Don was never a paragon of virtues (his serial cheating being the obvious example), but now that he is a divorced man, we are seeing how the loss of stability and social cohesion provided by marriage and family has set him adrift. He is externally “freer” to “be himself” now that he’s divorced, but he’s certainly not any happier with his life. He doesn’t seem to know what to do with himself except get drunk, sleep around, and throw himself into his work even more.
He might have been constantly lying to Betty while they were married, and breaking his marriage vows at every turn, but at least while he was married he was trying to be something better than himself. Now, all he has is himself and that’s why he’s drowning.
OK…a near miss with Faye. I thought there would be a passion play in this episode…but it petered out in the kitchen…and it is about time, that attention was placed on Don’s drinking.
They all seem to drink so damn much during the working day…and beyond… that I cannot fathom how they function.
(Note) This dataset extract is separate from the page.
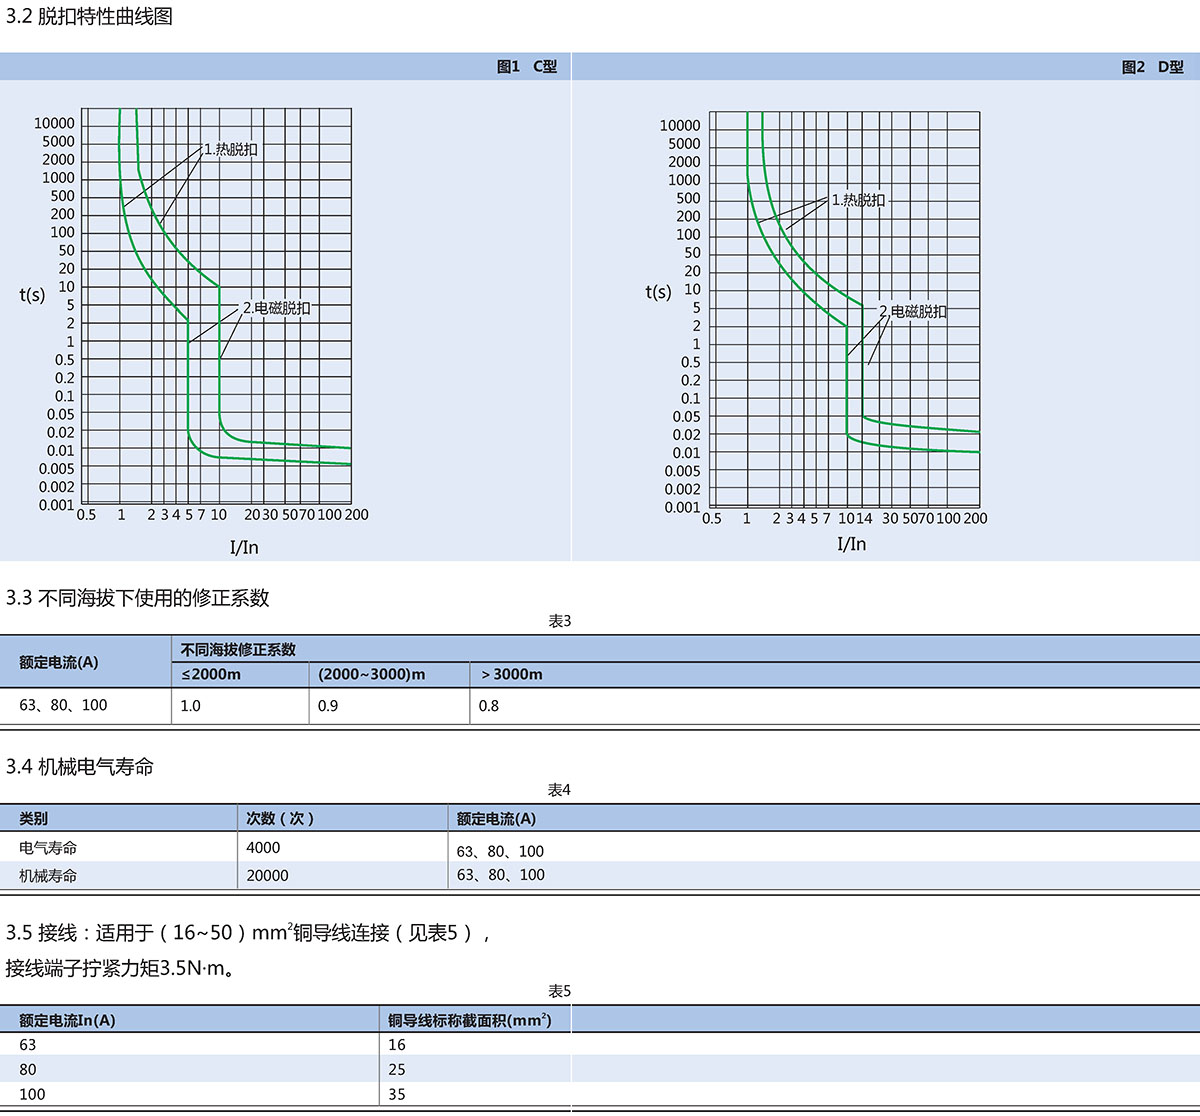
Task: Click the I/In axis label under C型 chart
Action: point(244,547)
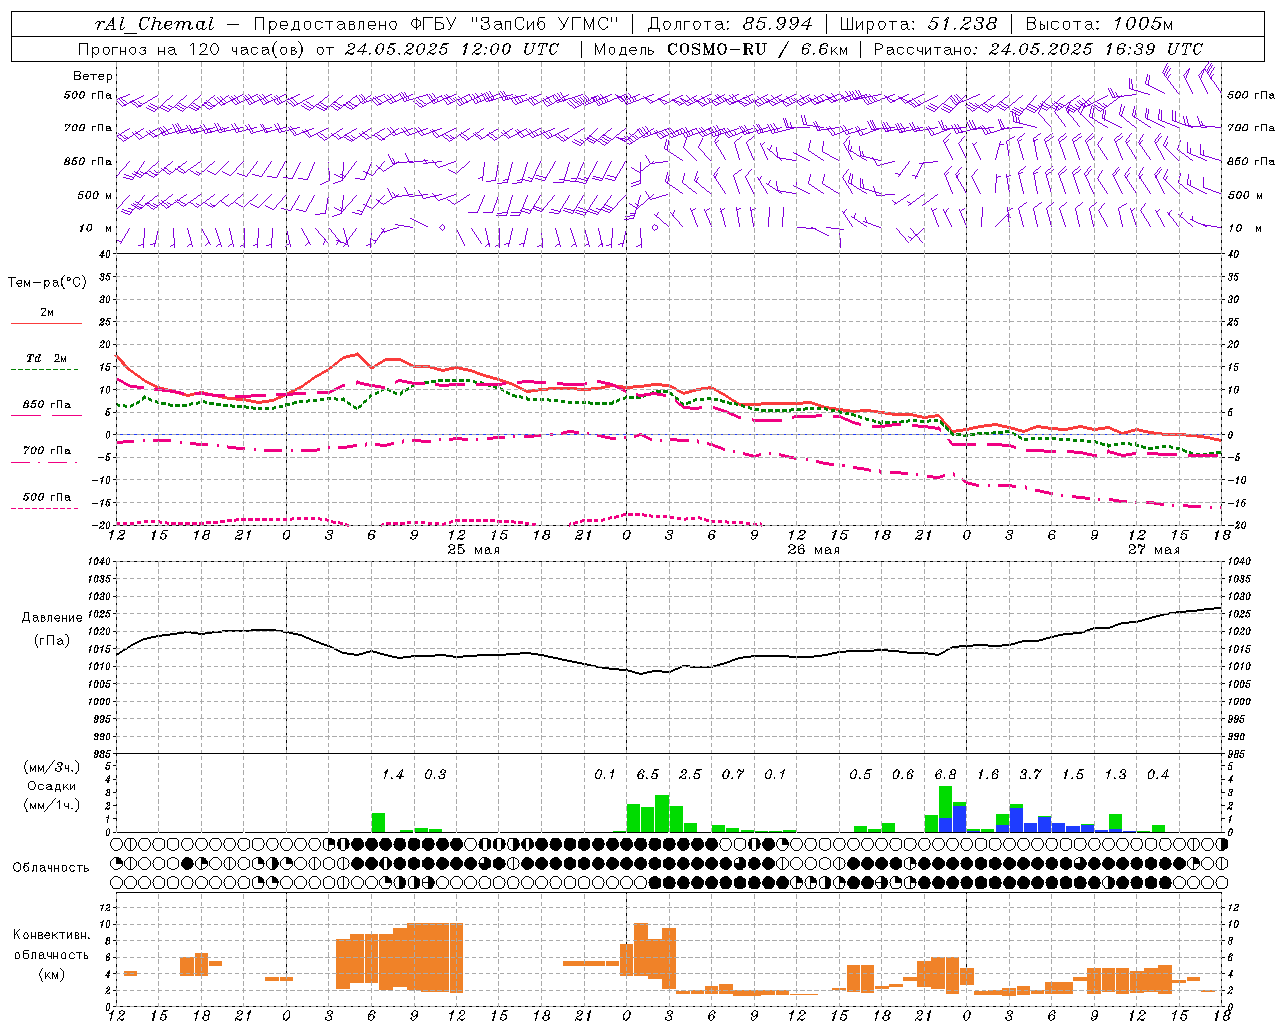This screenshot has width=1280, height=1024.
Task: Click the Облачность row label
Action: [51, 867]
Of course, in that era of booze and broads and Sinatra’s Rat Pack, a man had to be able to do it all after consuming a 22oz steak combined with half liter of whiskey and a pack of Camels (or Lucky Strikes in this case). I watched my father (WWII generation) do that for 30+ years and still get up for work every day!
The best line was delivered by Joan/Hendricks (whom deserves her sex symbol status MORE than any Hollywood female in a long time thanks to BOTH her looks and the way she acts which is classier than the rest of the herd of talentless bland felines that are in the business these days) to Roger as he continued drinking at the bar, ” You crossed the border from lubricated to morose.” That kind of sums up the whole episode.
For a minute there, I was afraid Faye would go home with Don and I’d fail in my prediction! 😉
You are so right about Christina Hendricks too. “Classy” is the perfect descriptor. Her sex appeal is based on both her fabulous figure AND her classy, witty personality. She’s sexy but never dirty or crass. That line you mention is just one in a string of hilarious, biting comebacks and comments that Joan delivers with relish. She combines the full-bodied sexiness of Marilyn Monroe with the playful intelligence of someone like Claudette Colbert.